Handball

Füchse planen ihre Zukunft mit Petersen, aber ohne Igropulo

Die Füchse Berlin haben erste Konsequenzen aus dem enttäuschenden Saisonverlauf gezogen. Konstantin Igropulo und Petar Nenadic müssen den Verein im Sommer verlassen. Der Schwede Fredrik Petersen darf bleiben.

Foto: FrankHoermann / pa/Sven Simon

Es wurde richtig Tacheles geredet am zweiten Weihnachtsfeiertag: Nach dem 26:27 in Gummersbach, einem erneuten Rückschlag in der Handball-Bundesliga, holte Bob Hanning zu einer Generalabrechnung aus. Es hatte sich auch genug angestaut beim Geschäftsführer der Füchse Berlin. Zu weit hinken die Berliner nach 21 Spieltagen als Tabellenzehnter dem eigenen Anspruch hinterher.

Harte Fakten geschaffen

Er übte nicht nur Kritik, sondern präsentierte damals intern auch harte Fakten im personellen Bereich, die nun am Mittwoch offiziell bekannt gegeben wurden: Petar Nenadic und Konstantin Igropulo werden den Klub nach der Saison verlassen. Die Verträge mit den beiden Rückraumspielern werden nicht verlängert. Iker Romero beendet dann – wirklich – seine Karriere. Bleiben wird hingegen der schwedische Linksaußen Fredrik Petersen. Der Kontrakt mit ihm wurde um weitere zwei Jahre bis zum Sommer 2017 verlängert.

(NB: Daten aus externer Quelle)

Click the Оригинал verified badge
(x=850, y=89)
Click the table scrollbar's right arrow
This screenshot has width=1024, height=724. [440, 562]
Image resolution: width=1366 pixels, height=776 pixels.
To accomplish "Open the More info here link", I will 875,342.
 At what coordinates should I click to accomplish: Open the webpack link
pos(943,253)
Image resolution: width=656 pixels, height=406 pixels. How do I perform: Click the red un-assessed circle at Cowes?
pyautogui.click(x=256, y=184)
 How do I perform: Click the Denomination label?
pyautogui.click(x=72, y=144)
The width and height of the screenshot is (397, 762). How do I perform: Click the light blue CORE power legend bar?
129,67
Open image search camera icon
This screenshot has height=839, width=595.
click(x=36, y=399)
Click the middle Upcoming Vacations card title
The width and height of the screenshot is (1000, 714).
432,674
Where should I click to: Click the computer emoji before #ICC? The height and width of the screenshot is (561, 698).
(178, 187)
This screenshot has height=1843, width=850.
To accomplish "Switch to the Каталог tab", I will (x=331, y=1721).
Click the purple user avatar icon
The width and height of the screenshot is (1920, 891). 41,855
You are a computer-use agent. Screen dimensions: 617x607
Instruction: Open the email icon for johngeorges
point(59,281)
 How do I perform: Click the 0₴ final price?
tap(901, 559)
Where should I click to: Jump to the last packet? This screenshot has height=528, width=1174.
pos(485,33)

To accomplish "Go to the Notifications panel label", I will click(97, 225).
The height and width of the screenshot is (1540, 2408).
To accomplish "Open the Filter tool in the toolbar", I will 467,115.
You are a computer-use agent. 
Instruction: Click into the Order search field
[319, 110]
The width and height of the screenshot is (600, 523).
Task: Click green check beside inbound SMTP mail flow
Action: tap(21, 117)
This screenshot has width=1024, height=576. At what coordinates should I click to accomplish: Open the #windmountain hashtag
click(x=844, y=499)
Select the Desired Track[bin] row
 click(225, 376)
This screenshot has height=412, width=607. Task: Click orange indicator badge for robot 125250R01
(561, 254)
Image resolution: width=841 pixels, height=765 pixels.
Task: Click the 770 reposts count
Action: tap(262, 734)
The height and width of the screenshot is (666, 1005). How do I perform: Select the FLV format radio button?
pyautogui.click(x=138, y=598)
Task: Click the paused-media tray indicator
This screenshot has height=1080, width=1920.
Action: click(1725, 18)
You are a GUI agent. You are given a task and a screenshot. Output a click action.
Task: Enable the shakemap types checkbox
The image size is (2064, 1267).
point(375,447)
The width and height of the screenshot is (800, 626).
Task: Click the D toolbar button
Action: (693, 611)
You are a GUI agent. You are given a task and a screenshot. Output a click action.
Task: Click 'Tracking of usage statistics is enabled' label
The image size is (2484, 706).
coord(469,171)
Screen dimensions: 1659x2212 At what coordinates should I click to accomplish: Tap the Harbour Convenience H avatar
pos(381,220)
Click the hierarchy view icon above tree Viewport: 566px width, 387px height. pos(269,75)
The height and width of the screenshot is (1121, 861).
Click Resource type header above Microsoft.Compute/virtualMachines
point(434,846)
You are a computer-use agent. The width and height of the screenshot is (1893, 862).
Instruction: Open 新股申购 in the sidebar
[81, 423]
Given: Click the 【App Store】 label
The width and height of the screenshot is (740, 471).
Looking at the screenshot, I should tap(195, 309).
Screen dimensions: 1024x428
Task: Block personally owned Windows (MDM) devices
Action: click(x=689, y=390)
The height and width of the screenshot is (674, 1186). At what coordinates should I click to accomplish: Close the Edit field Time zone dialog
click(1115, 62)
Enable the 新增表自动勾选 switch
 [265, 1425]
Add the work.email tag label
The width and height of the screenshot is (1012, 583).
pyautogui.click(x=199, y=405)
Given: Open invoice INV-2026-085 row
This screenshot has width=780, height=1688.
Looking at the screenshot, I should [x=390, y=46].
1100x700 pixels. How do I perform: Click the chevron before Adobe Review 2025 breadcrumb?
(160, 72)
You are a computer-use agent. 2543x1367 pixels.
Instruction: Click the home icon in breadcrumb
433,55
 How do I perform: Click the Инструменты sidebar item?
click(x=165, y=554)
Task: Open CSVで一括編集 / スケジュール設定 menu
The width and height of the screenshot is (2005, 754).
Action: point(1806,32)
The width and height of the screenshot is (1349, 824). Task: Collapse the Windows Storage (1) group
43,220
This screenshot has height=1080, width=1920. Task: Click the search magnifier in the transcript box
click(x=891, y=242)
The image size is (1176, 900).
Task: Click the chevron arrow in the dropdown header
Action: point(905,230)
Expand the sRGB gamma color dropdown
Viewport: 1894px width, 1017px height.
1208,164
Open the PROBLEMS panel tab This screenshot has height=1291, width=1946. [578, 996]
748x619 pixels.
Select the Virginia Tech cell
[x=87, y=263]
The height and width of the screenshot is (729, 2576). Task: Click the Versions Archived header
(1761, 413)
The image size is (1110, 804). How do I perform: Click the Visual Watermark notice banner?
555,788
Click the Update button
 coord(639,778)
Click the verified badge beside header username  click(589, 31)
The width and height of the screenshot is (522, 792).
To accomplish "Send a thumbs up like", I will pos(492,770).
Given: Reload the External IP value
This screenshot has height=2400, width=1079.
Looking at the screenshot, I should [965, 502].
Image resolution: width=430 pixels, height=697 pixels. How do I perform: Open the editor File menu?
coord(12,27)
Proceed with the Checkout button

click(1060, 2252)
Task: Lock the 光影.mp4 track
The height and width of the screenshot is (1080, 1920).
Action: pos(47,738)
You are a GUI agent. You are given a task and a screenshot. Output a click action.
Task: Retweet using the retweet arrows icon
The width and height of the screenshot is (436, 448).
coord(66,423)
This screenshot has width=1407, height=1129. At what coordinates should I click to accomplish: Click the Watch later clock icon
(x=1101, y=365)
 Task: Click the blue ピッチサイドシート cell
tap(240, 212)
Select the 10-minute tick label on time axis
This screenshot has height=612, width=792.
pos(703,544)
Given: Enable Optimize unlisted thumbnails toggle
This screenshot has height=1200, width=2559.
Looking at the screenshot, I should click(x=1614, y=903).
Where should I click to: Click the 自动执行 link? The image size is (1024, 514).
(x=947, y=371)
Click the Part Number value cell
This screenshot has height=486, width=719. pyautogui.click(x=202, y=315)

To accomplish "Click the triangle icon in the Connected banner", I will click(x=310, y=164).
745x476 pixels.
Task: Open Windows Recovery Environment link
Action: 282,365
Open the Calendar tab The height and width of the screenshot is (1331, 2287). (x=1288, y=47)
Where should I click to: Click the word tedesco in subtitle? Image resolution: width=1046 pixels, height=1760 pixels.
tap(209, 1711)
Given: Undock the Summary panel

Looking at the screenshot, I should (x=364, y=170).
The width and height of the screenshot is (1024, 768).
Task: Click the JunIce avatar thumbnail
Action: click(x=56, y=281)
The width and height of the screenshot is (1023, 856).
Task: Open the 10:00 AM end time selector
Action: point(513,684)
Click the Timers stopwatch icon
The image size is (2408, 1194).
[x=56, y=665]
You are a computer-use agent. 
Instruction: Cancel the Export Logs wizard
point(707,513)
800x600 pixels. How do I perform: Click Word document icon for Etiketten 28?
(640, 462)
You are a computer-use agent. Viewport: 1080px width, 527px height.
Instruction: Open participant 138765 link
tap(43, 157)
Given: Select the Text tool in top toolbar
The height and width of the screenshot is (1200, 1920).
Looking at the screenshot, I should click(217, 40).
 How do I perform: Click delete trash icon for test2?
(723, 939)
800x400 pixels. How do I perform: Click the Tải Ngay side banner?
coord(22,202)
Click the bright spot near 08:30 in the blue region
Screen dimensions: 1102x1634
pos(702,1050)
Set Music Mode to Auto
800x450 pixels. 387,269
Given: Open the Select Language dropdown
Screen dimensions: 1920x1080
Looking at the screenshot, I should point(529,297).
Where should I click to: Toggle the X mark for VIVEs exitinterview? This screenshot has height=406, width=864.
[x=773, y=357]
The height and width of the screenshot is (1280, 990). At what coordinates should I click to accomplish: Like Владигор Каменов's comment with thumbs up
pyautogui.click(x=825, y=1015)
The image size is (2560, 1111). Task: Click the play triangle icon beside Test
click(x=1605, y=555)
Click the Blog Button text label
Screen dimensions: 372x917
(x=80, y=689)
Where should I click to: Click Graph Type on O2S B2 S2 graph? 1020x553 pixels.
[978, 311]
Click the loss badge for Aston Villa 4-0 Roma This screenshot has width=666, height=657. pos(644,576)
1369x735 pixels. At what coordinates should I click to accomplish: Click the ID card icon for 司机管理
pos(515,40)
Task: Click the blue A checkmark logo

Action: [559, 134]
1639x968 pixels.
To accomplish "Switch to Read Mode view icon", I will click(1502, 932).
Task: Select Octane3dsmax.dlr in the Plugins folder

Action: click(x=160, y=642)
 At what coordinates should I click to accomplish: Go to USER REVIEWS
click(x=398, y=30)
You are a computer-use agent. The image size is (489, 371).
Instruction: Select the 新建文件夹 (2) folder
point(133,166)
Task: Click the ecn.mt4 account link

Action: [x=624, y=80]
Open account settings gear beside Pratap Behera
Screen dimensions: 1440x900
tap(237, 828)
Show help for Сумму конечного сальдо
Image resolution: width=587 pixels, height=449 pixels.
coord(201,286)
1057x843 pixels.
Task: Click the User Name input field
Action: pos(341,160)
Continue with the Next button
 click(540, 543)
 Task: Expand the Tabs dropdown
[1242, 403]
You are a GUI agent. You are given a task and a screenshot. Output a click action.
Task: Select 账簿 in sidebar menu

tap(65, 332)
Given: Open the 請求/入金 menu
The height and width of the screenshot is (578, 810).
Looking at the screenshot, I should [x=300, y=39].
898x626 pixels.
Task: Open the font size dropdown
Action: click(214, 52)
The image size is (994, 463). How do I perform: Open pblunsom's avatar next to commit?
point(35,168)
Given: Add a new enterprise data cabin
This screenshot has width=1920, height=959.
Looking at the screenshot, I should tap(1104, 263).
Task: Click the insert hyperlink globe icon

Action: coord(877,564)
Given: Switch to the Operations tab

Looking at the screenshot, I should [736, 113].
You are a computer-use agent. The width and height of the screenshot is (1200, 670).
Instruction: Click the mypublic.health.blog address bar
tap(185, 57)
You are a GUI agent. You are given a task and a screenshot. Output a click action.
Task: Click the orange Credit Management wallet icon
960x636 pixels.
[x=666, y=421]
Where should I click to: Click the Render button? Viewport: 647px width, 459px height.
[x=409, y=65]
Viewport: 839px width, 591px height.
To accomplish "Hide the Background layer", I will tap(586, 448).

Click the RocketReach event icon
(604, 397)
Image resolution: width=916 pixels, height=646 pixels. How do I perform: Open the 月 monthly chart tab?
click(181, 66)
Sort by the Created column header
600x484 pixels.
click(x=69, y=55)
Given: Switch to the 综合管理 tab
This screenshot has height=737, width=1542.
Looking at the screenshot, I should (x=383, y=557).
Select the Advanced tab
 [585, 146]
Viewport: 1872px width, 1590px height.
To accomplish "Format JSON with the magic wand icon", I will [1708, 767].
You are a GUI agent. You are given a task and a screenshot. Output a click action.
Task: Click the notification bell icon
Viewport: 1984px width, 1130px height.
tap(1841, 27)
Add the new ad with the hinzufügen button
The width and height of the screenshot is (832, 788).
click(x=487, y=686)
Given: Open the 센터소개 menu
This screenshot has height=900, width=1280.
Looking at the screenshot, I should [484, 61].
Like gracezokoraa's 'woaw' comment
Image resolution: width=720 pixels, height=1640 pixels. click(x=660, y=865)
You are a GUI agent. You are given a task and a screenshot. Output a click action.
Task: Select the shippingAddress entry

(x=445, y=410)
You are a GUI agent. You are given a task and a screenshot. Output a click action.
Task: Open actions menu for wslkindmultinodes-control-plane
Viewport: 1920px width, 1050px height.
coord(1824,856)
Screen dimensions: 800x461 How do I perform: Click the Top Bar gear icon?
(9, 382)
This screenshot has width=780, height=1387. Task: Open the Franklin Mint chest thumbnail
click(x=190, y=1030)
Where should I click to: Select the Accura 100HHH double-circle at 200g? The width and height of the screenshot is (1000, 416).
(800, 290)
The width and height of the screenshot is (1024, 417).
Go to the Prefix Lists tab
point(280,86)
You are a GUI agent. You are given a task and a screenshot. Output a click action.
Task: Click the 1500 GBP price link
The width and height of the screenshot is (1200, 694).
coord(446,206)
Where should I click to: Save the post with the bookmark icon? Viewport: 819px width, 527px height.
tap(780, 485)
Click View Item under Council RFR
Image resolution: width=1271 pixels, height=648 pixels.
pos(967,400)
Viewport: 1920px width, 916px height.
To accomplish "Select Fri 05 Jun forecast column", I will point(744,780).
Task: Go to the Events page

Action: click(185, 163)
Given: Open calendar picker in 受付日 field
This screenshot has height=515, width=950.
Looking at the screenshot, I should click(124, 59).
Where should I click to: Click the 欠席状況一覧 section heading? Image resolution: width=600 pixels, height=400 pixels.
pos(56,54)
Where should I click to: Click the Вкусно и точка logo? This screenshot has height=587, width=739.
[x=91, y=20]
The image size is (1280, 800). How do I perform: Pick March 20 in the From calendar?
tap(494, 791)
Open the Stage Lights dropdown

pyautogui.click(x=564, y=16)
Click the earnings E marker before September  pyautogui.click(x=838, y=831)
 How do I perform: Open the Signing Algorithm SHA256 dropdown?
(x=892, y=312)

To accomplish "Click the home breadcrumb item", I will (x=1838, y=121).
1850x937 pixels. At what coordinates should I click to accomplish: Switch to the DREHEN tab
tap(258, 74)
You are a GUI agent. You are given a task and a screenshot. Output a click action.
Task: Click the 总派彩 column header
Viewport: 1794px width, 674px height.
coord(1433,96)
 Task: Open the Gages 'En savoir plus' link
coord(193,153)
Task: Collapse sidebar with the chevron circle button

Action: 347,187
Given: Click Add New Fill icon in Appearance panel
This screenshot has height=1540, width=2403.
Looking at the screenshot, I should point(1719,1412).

Ein Neuer für die Saison 2015/2016 steht bereits seit Juli 2014 fest: Drago Vukovic von Nettelstedt-Lübbecke.

In Kreisläufer Jonas Thümmler (wechselte zum Aufsteiger Erlangen) und dem nur bis zum 31. Dezember 2014 verpflichteten Anwehrspezialisten Kasper Nielsen haben bereits in den vergangenen Wochen zwei Profis den Klub verlassen.

14.400 Euro Strafe für Sportdirektor Zerbe beantragt

„Wir müssen handeln und neue Reize setzen“, sagt Hanning mit Blick auf die momentan unbefriedigende Situation. Alle hätten ihren Anteil an den erreichten Erfolgen, „aber es bleibt im Sport nicht aus, dass sich Wege trennen.“ Nenadic, erst zu Saisonbeginn als Vertreter des verletzten Bartlomiej Jaszka verpflichtet, hatte stark begonnen, konnte aber das Niveau nicht halten. Igropulo, der im zweiten Jahr in Berlin spielt, zeigte ebenfalls zu schwankende Leistungen. Dass mit Petersen verlängert wurde, begründet Hanning so: „Er ist eine Kämpfernatur und ein sehr konstanter Spieler.“

Derweil hat die Staatsanwaltschaft Detmold eine Geldstrafe in Höhe von 14.400 Euro für den ehemaligen Geschäftsführer des Bundesligisten TBV Lemgo, Volker Zerbe, beantragt. Zerbe ist heute Sportkoordinator bei den Füchsen. Wie die Staatsanwaltschaft mitteilte, habe der Angeschuldigte bei der Aufklärung mitgewirkt und sich zivilrechtlich mit dem TBV über eine Schadenswiedergutmachung geeinigt. Das Amtsgericht Lemgo muss nun entscheiden, ob gegen Zerbe ein entsprechender Strafbefehl erlassen wird.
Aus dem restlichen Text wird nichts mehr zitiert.